Chief Executive Officer and Founder

Dr. Jeffrey Segal, Chief Executive Officer and Founder of Medical Justice, is a board-certified neurosurgeon. Dr. Segal is a Fellow of the American College of Surgeons; the American College of Legal Medicine; and the American Association of Neurological Surgeons. He is also a member of the North American Spine Society. In the process of conceiving, funding, developing, and growing Medical Justice, Dr. Segal has established himself as one of the country’s leading authorities on medical malpractice issues, counterclaims, and internet-based assaults on reputation.

Dr. Segal was a practicing neurosurgeon for approximately ten years, during which time he also played an active role as a participant on various state-sanctioned medical review panels designed to decrease the incidence of meritless medical malpractice cases.

Dr. Segal holds a M.D. from Baylor College of Medicine, where he also completed a neurosurgical residency. Dr. Segal served as a Spinal Surgery Fellow at The University of South Florida Medical School. He is a member of Phi Beta Kappa as well as the AOA Medical Honor Society. Dr. Segal received his B.A. from the University of Texas and graduated with a J.D. from Concord Law School with highest honors.

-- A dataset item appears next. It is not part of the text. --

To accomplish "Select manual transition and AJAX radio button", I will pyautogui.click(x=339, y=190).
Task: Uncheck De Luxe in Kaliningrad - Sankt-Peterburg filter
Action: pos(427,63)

In 2000, he co-founded and served as CEO of DarPharma, Inc, a biotechnology company in Chapel Hill, NC, focused on the discovery and development of first-of-class pharmaceuticals for neuropsychiatric disorders.

Dr. Segal is also a partner at Byrd Adatto, a national business and health care law firm. With over 50 combined years of experience in serving doctors, dentists, and other providers, Byrd Adatto has a national pedigree to address most legal issues that arise in the business and practice of medicine.